85 people died in the Camp Fire in 2018 in Paradise, California. We have a family friend who fled with her grandmother with the clothes on their backs & whatever they could grab.
14 firefighters were killed in the 1994 South Canyon Fire on Storm King Mountain near Glenwood Springs, Colorado. My brother was a firefighter with the US Forest Service that summer & was working a fire line in Nevada when the winds that killed those firefighters in Colorado came through. The safe zone they had cleared out for shelter should the fire overtake them was completely burned & the fire blankets they had would not have saved them had their own crew chief not pulled them out when they got the forecast about the high winds.
25 people were killed in the 1991 Oakland Hills firestorm. One of my college dorm mates' family nearly lost their home.
44 people killed in the 2017 Northern California/Wine Country Fires - the Tubbs fire was the one that destroyed parts of Santa Rosa, California and, up until 2018, the costliest fire in California history. Thankfully, I didn't know anyone who was directly impacted by that fire.
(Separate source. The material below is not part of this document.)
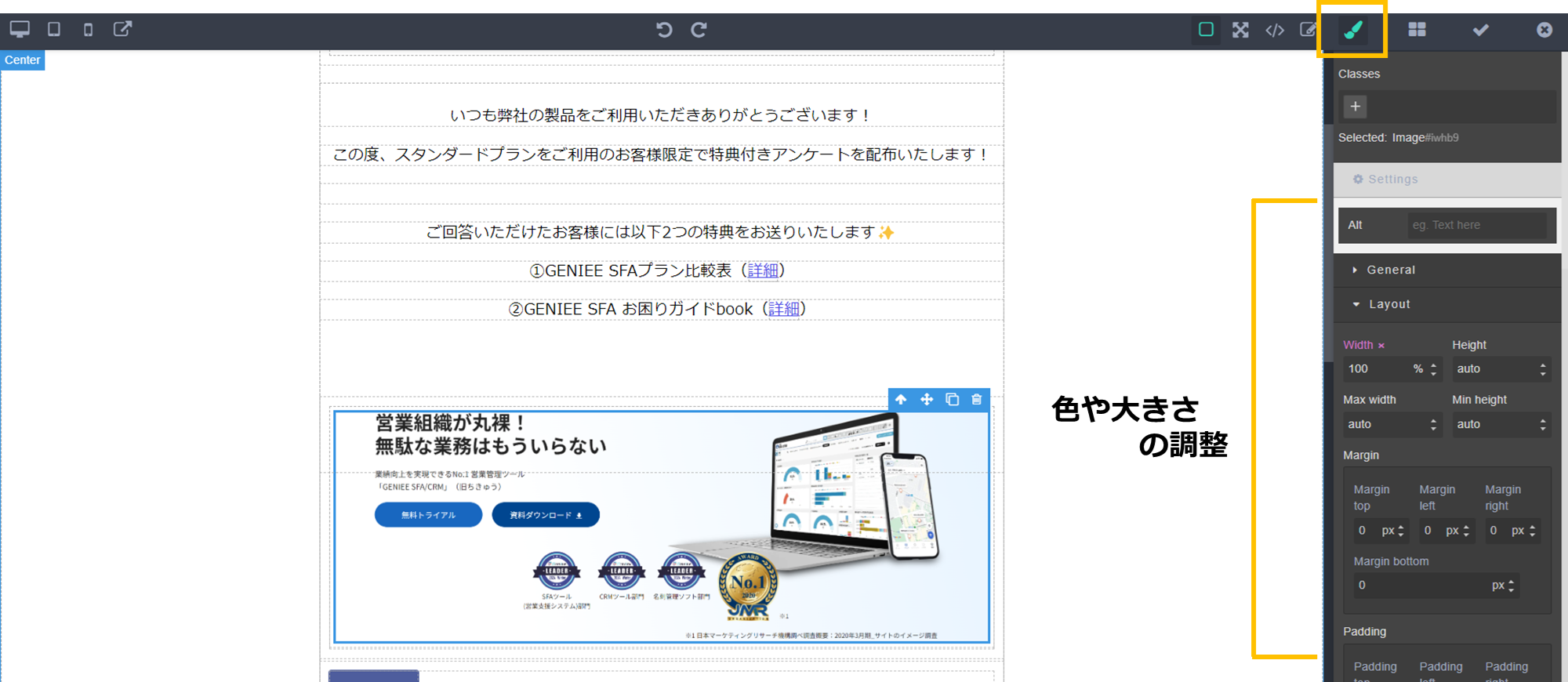Open the Style Manager paintbrush tab

pyautogui.click(x=1353, y=30)

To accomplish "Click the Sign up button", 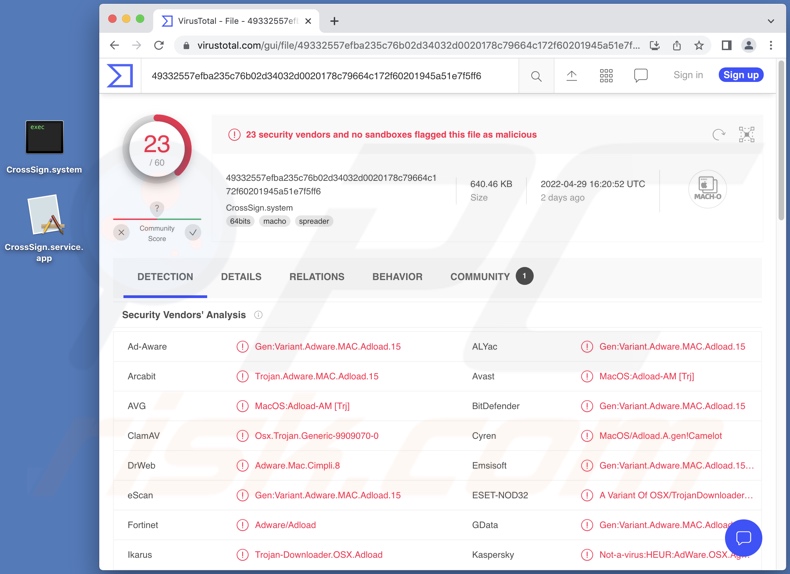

20 people killed during the 2020 Oregon wildfire season - surprisingly, I don't know anyone who died, but I've driven through the small town of Detroit both before and after the fire swept through there and it's pretty sad - many memories of camping & fishing at Lake Detroit (manmade reservoir on the Santiam River).
This fire is surely going to surpass the death toll in all but the Camp Fire and it may very well surpass the Camp Fire when the cadaver dogs have finished searching the ruins. What happens next, I don't know, but I'll keep praying for California.